するとユウトは、そのままレオの部屋の前に来たようだった。
「ユウト?」
『ん。兄さんの部屋の扉開けて?』
耳元と、扉の向こう、近いところで声が重なる。
もちろん拒絶するわけもなく、レオはすぐに鍵を開けた。
そして扉を開ければ、パジャマを着たユウトが立っている。弟はそこで通話を切ると、はにかむように微笑んだ。
「んー、何かさ、近くにいるのに顔が見えないのちょっとつまんないね。……えっと、ちゃんと顔見ておやすみの挨拶しようと思って。……おやすみなさい」
そうだ、俺の弟は天使だった。マジ可愛すぎて困る。
「……俺も顔が見えないのは物足りないと思っていた。側にいる時は、やっぱりいつも通りがいいかもな。……おやすみ」
その頬を優しく撫でると、兄におやすみを言って満足したらしいユウトは、同意するようにひとつ頷いて自分の部屋に帰っていった。

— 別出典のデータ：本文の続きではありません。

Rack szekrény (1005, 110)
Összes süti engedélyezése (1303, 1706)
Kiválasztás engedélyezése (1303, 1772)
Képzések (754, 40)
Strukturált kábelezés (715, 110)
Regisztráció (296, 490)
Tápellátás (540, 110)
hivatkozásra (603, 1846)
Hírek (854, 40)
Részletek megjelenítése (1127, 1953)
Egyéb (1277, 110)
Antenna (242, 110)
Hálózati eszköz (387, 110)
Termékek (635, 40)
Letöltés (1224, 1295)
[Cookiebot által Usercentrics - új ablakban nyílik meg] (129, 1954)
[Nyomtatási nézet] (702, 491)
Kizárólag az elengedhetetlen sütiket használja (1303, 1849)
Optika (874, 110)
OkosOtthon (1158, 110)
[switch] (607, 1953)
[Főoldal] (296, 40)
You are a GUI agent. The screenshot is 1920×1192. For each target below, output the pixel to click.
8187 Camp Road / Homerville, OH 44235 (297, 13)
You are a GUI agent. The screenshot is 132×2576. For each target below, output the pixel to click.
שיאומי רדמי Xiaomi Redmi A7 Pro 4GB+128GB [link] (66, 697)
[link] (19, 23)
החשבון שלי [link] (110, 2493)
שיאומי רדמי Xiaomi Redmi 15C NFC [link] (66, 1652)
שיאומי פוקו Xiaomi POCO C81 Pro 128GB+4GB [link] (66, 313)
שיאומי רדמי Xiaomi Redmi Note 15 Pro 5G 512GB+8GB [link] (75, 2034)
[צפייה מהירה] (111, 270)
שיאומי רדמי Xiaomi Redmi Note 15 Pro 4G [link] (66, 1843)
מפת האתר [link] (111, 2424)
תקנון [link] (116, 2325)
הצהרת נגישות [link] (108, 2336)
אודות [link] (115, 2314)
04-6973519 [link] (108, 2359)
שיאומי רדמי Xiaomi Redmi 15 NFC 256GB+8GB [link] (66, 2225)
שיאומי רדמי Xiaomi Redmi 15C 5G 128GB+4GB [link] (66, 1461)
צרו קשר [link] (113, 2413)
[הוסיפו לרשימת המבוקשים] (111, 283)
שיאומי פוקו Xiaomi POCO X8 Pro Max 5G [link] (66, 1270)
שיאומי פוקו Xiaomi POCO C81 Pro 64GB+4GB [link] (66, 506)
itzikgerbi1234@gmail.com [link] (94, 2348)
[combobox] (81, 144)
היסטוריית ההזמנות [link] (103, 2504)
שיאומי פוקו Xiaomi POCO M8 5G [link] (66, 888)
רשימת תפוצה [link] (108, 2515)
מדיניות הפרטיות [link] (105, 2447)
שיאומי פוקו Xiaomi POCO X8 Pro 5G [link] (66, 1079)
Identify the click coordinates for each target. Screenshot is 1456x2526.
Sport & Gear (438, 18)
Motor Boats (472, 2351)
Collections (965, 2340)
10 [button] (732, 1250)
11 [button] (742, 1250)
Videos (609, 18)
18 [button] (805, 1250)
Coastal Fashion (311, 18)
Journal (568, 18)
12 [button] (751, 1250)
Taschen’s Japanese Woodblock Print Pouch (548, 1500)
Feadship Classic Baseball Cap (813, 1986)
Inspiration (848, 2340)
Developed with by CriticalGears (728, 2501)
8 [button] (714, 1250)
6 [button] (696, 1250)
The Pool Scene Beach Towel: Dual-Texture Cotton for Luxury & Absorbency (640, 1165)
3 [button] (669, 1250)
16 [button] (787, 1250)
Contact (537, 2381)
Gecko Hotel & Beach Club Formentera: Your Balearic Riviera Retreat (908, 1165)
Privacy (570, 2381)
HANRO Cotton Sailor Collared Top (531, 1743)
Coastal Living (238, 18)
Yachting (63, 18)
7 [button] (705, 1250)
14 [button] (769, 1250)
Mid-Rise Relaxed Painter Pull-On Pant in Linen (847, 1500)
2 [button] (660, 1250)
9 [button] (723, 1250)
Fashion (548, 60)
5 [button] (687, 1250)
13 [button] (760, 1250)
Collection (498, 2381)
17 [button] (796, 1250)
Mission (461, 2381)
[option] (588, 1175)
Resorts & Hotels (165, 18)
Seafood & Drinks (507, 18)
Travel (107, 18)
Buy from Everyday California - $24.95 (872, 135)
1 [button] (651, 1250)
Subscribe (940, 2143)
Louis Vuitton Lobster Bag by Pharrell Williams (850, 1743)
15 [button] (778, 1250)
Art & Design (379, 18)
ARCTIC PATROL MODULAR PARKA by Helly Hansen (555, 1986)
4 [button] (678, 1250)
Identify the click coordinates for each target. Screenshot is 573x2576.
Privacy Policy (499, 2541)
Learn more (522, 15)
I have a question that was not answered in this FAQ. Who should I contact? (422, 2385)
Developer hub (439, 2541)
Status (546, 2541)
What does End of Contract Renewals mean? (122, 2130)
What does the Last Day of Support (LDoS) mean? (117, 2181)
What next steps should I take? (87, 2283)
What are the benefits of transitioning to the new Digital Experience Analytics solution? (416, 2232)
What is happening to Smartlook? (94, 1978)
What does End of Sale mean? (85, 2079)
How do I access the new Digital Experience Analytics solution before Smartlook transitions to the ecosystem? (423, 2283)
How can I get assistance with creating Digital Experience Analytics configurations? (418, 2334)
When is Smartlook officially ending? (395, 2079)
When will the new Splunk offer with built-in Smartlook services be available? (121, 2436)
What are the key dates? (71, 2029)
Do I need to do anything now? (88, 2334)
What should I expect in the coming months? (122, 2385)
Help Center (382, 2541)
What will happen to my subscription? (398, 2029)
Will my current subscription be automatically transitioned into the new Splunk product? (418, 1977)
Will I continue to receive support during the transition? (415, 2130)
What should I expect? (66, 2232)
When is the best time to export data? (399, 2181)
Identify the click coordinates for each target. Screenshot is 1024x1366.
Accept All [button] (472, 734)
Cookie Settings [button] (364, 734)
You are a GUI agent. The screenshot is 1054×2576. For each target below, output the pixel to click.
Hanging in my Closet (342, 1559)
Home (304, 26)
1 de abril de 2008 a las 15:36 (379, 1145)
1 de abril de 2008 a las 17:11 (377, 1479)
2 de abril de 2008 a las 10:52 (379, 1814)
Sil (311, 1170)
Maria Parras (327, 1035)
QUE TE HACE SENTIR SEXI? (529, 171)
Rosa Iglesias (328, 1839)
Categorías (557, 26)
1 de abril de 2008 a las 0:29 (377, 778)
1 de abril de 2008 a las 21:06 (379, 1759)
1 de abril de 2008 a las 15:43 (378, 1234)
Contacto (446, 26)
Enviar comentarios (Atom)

本当に、彼は兄のツボを心得ている。もちろん狙っているわけではない。天然だ。
記憶を失う前も後も、弟の本質は変わっていない。
打算のない好意。無垢な親愛。
それを受けるに足る自分であろうとし、同じように愛情を返したいと思う、ユウトへのこの心があるからこそ、レオは真人間として生きている。
その証拠に、バラン鉱山で弟を見失った時の自分の思考は、真人間のそれではなかった。
熟々思う。
レオは彼によって生かされている。
だからもう、5年前のあの時のように間違えることは許されないのだ。
部屋の鍵を閉めたレオは、そのままベッドへ向かう。
疑いのない弟の親愛のまなざし、その余韻があればレオが昔の夢をみることはない。
願わくば、あの子も幸せな夢を。
そう願って、兄は枕元に通信機を置き、明かりを消した。